--- Extracted entries Enclosed Below ---

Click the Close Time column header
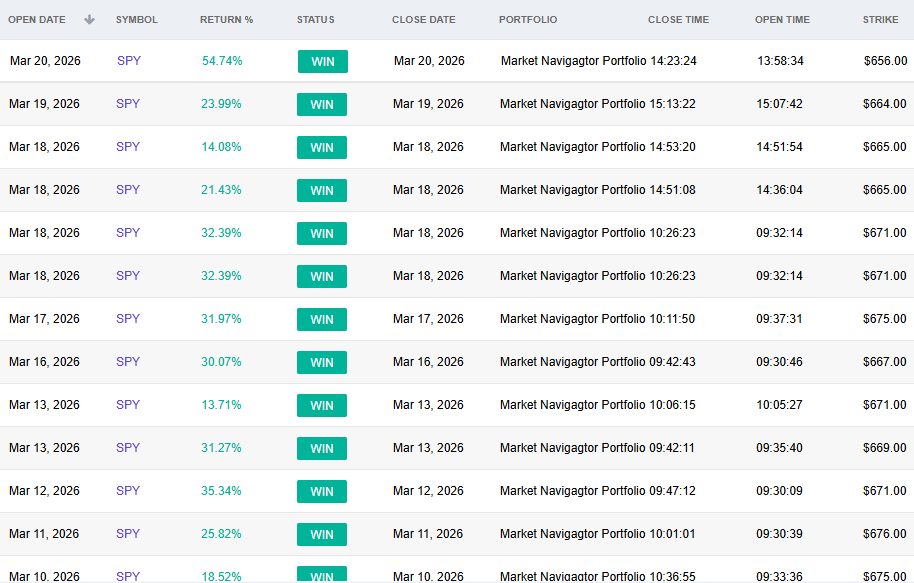This screenshot has width=914, height=583. click(x=678, y=20)
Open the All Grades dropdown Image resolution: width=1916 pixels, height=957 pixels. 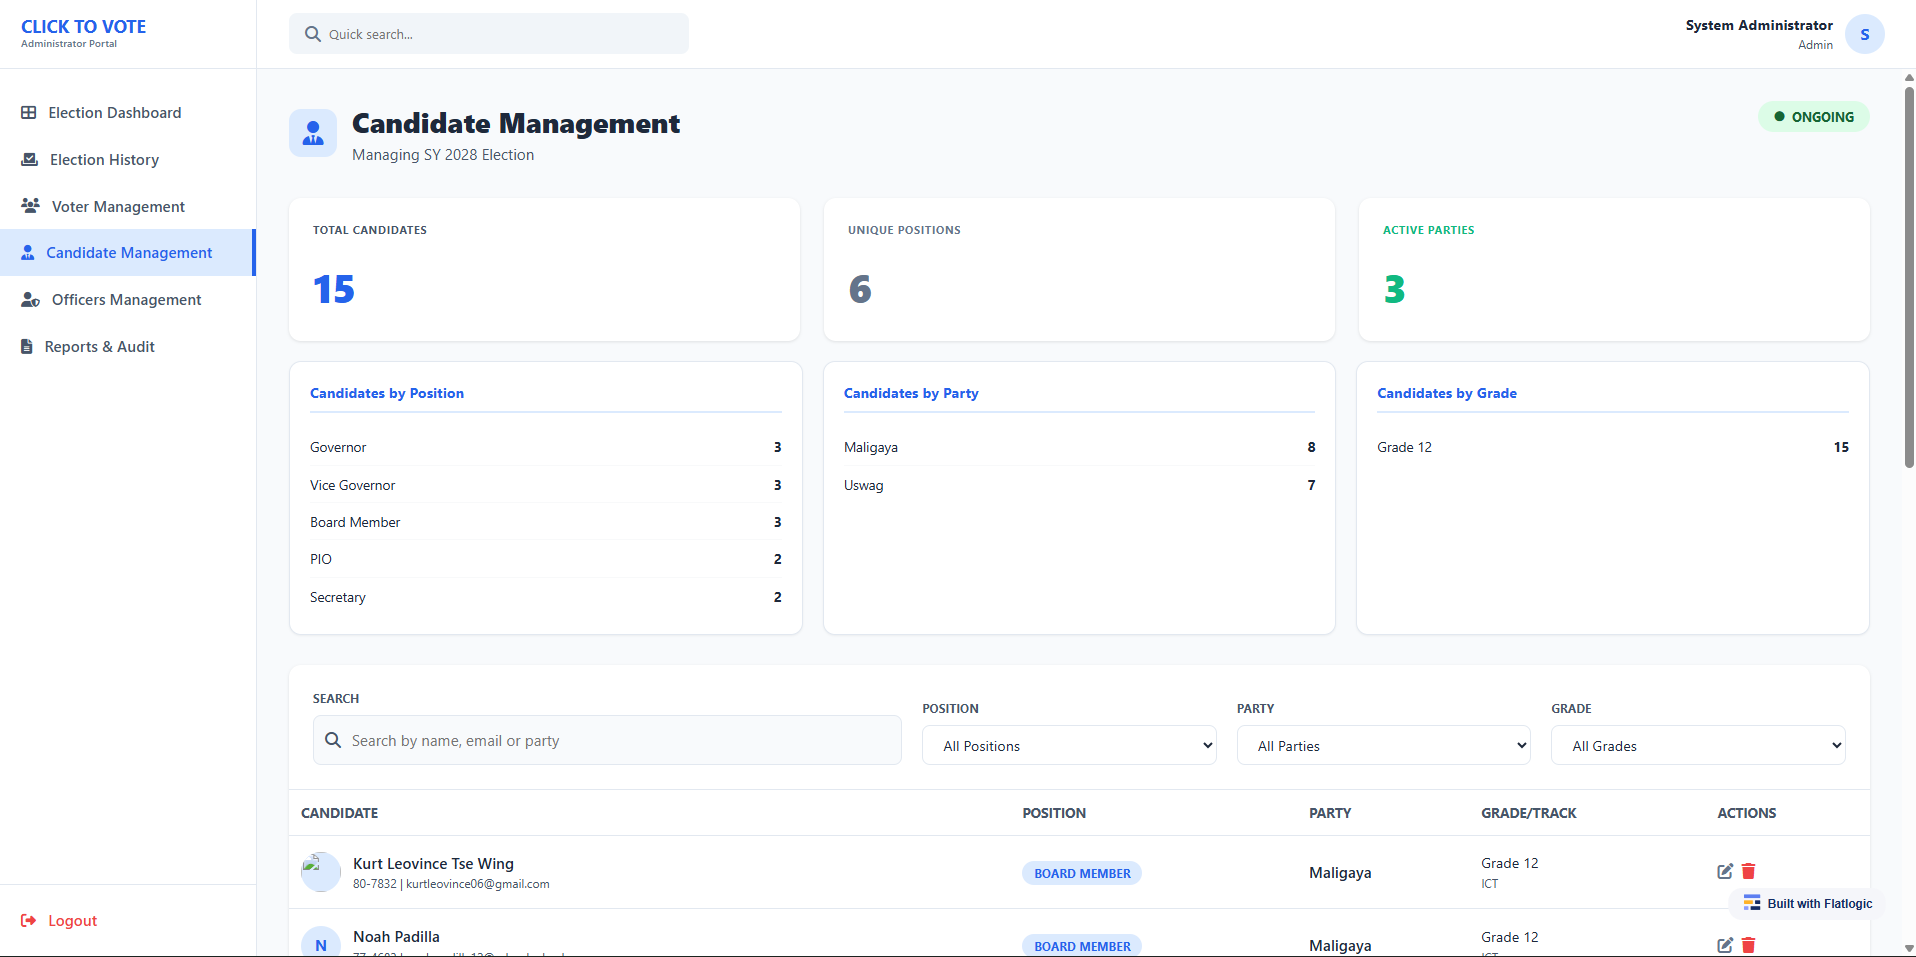point(1697,746)
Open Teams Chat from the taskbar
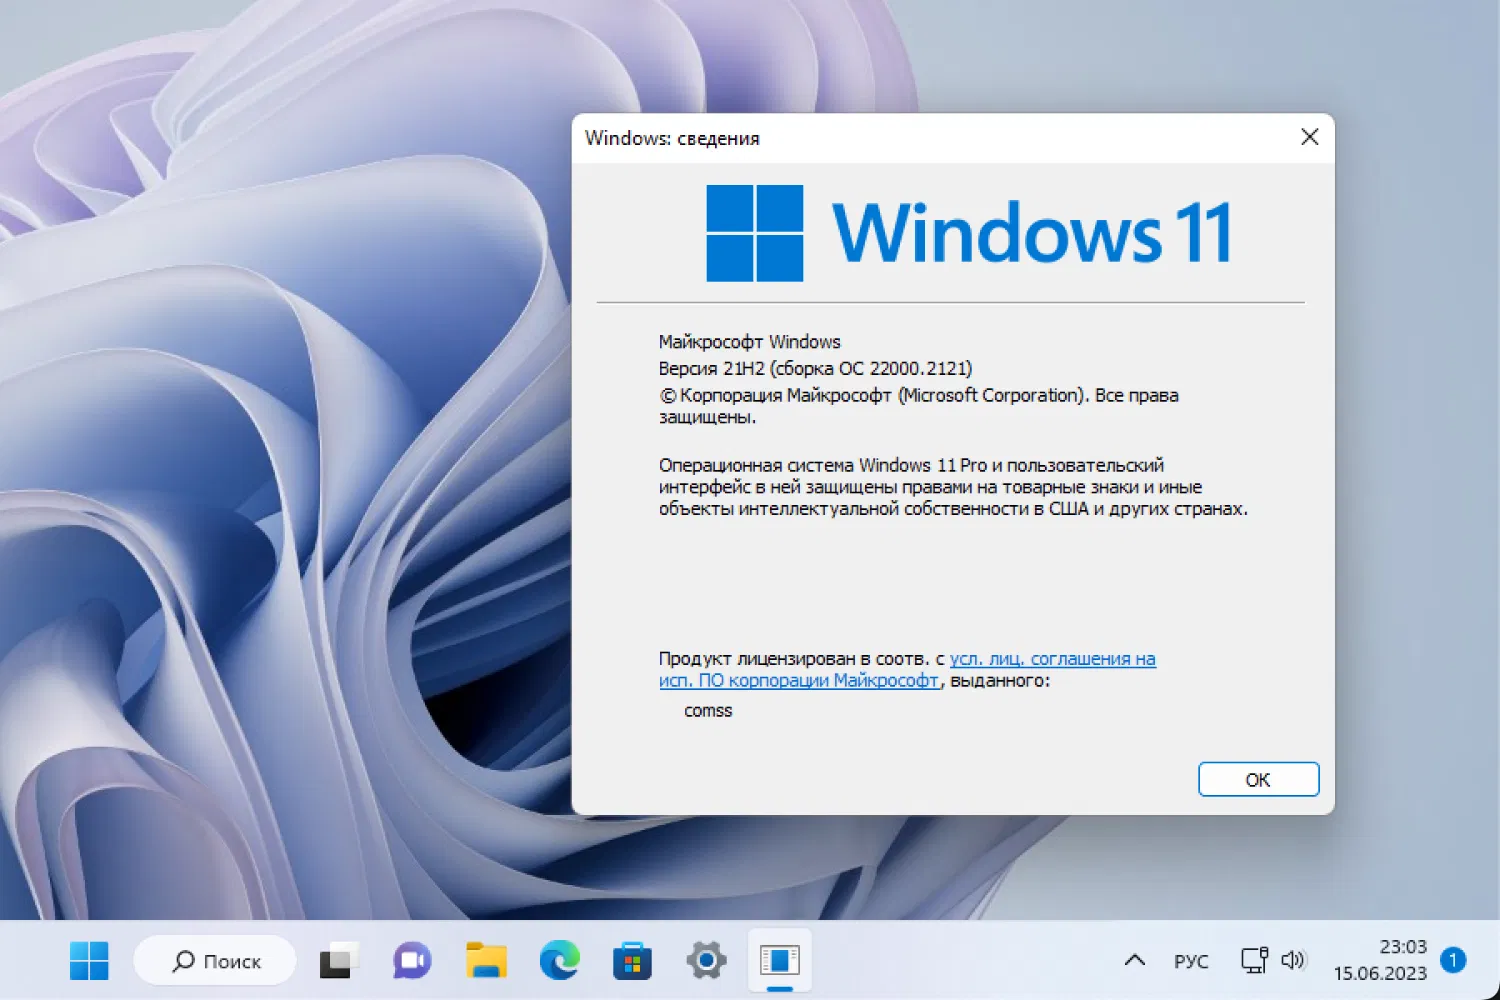 (411, 960)
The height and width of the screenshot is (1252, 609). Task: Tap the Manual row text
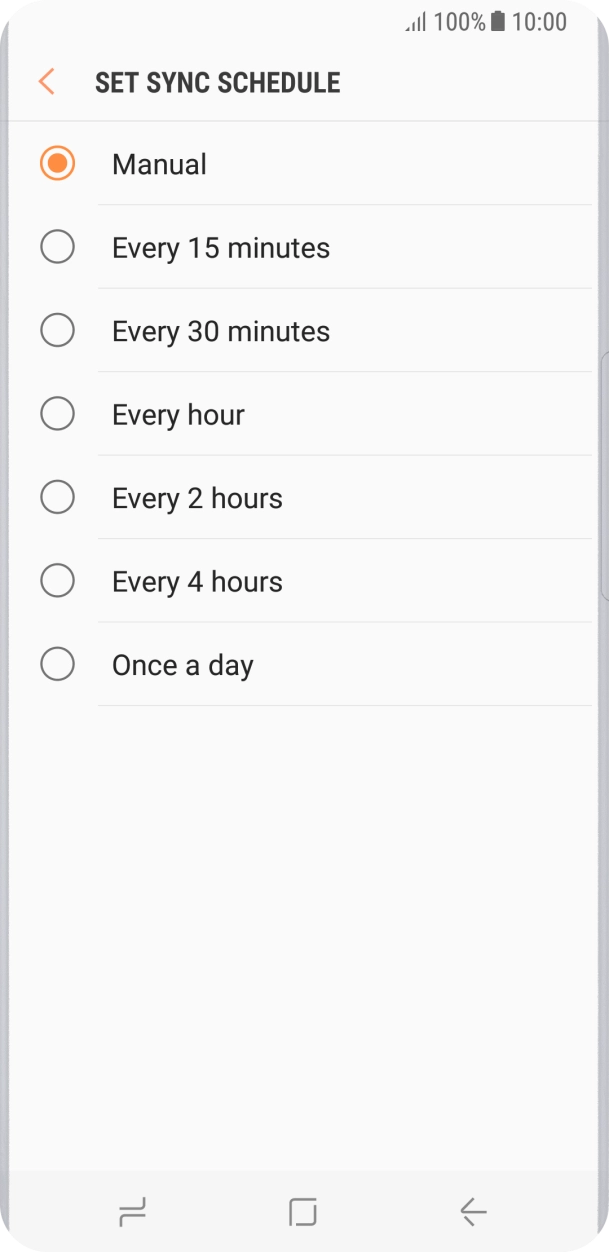[x=159, y=163]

--- End of Enclosed Extracted entries ---

Work order => Print the lines from the one holding "Open Teams Chat from the taskbar" through the last line of the records, word for word, and omit the pictures.

Output of the exercise =>
Open Teams Chat from the taskbar
 (411, 960)
The height and width of the screenshot is (1252, 609). Task: Tap the Manual row text
[x=159, y=163]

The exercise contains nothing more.